Book Review: Photography Beyond Technique
Book review by Brittany Brock
Photography Beyond Technique: Essays from the F295 on the Informed Use of Alternative and Historical Photographic Processes brings together thoughts from a wide variety of working artists. What I found most interesting about reading this book was comparing the different sentiments that drive these artists to use historic and alternative processes.
In the essay There is No Command Z Robb Kendrick writes,
“The tactile nature of many historic processes gives the creator a connection to a physical object that is forged from passion, sweat and serendipity that cannot be replicated in the digital environment.”
Like many of us, Kendrick is pushed to use historical processes because of how each collodion pour can show the hand of the artist and the labor used to produce a single plate.

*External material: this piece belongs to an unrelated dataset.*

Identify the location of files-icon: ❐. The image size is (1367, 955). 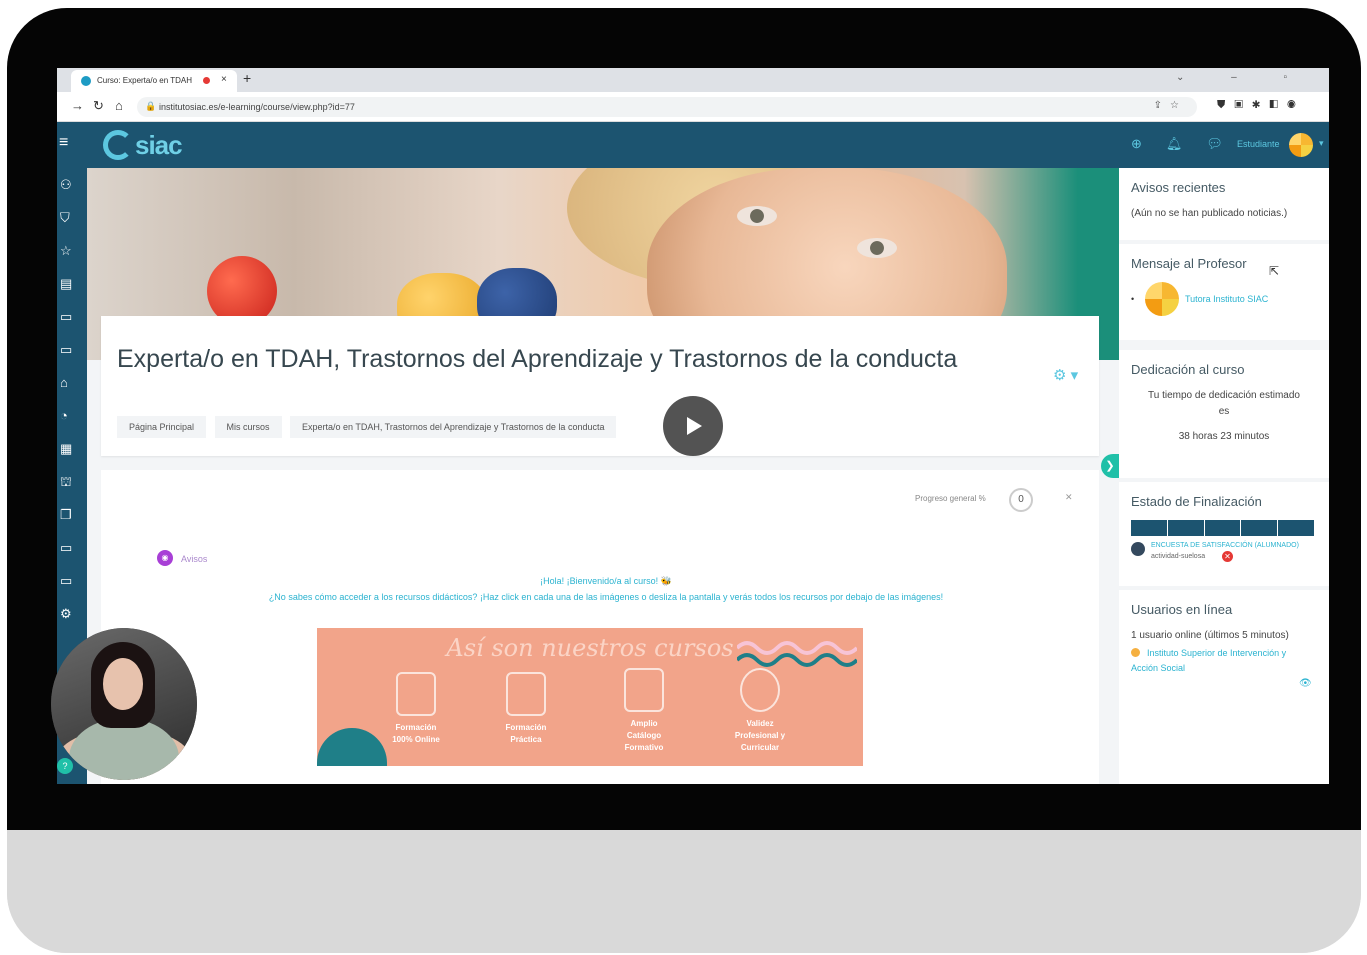
(72, 514).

But, the handmade quality of the final image does not drive all of the artists represented by this book. Sometimes it’s the conversation that happens between digital photographic and historic processes, or the dream-like quality of a long exposure, or, for others like Jo Babcock, it is in the construction of the actual picture-making device that drives the work.

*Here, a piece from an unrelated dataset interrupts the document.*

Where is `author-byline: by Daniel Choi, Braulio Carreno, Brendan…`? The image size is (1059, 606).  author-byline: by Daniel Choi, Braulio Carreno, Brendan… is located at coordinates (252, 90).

Babcock has created over one thousand simple cameras out of materials varying from paint cans to vehicles. In Babcock’s eloquent essay he states,
“Such a direct photographic approach fills me with an awe and fascination that I imagine must have captured the early phototropic pioneers.”
In addition to the explanations offered by each artist as to why he or she is drawn to use historic and alternative photographic processes, this collection of essays is also full of historic information about different processes and their lineage. A portion of Alan Greene’s essay Imaginary Whole-Plates or, Notes Towards the Reinvention of Photography examines the origins of photography starting with the sun’s ability to patina wood or change the color of leaves, then continues onto historic dyeing methods that produced purple cloth with the help of a yellow light sensitive liquid collected from mollusks mixed with salt water.
While some artists enjoy historic processes because they can transform a photograph into a relic, others are drawn to the sense of wonder that capturing an image can create, and then there are those are who find the intersection between art and science irresistible. Photography Beyond Technique: Essays from the F295 on the Informed Use of Alternative and Historical Photographic Processes is a strong collection of essays because it showcases so many diverse perspectives.